引用文 ::
********************
アイコニックなモデルはBORDERやMAROONです。今はスウェーデンの会社、トゥルー・テンパラメントとタッグを組んで、トゥルー・テンパラメント・フレットを採用したモデルを開発中です。電子メーカーはチューニングの精度を上げるためにデジタル化してピッチ補正をしていますが、ギターは従来のフレットでは各弦がジャストでピッチが合うことは不可能です。弦長が長いとピッチはまだ安定しますが、基本的にコードはほぼ無理。

“ギターのコードはチューニングがズレている”と言ってしまえばそういうものなんですけど、他のデジタル楽器がジャストピッチなのに、ギターだけ狂っているのを許せる人もいれば許せない人もいる。で、1弦から6弦までどこで一番ピッチが合うかを点でつなげていくと、トゥルー・テンパラメント・フレットのような形状になるんです。オーセンティックなギターを使っている人からすると“邪道だ”という意見もありますし、これが正解でも最終形でもありませんが、一つの形としてトゥルー・テンパラメントとチームを組んで取り組んでいます。

「音楽をするにあたってみんなが感じている“不自由さ”を解消したい」

◾️GK5-KITの導入について

僕はもともと家具が好きなので、ギターだけでなく色々なものを作りたいという想いがありました。だから中学1〜2年生のとき、一番欲しかったギターがGS-500(1977年に登場した世界初のギターシンセ)でした。そんなギターは見たことがなかったし、欲しくても金額的に手が届かなかった。だからGS-500をきっかけに、ギター作りをやりたいと思ったんです。中学2年生のときに近所の人からもらった木をギコギコと削って、GS-500のコピーモデルを作りました。見よう見まねで縮小拡大して、広告に載っていた写真をカレンダーの裏に描いて、実際のサイズもわからないけど“こんなものだろう”と木を削っていったのが始まりです。

数あるギターの中でなぜGS-500だったのか。それは単純にビビッときたんでしょうね。1977年当時、ギブソンやフェンダーは経営的にも落ち込んでいてあまり魅力的ではなかったから、グレコのGOシリーズやアイバニーズのAR、アリアのRSなど、国産ブランドが輝いて見えたのは自然な成り行きだったと思う。僕はLed Zeppelin一辺倒でもなかったしQUEENも好きやった。ブライアン・メイなんかは自分でギターを作っているし、ヴァン・ヘイレンもストラトをバラバラにして自分で作っている。それが面白いと思ったからギター・シンセに興味を持ったのかな。
********************
データセット ::
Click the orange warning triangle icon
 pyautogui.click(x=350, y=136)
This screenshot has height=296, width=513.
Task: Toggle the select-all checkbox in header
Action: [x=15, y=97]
********************
依頼文 ::
引用文の「僕はもともと家具が好きなので」から「削っていったのが始まりです。」までをすべて、「家具」を「工作」に置き換えて更新した形で示してください。

回答 ::
僕はもともと工作が好きなので、ギターだけでなく色々なものを作りたいという想いがありました。だから中学1〜2年生のとき、一番欲しかったギターがGS-500(1977年に登場した世界初のギターシンセ)でした。そんなギターは見たことがなかったし、欲しくても金額的に手が届かなかった。だからGS-500をきっかけに、ギター作りをやりたいと思ったんです。中学2年生のときに近所の人からもらった木をギコギコと削って、GS-500のコピーモデルを作りました。見よう見まねで縮小拡大して、広告に載っていた写真をカレンダーの裏に描いて、実際のサイズもわからないけど“こんなものだろう”と木を削っていったのが始まりです。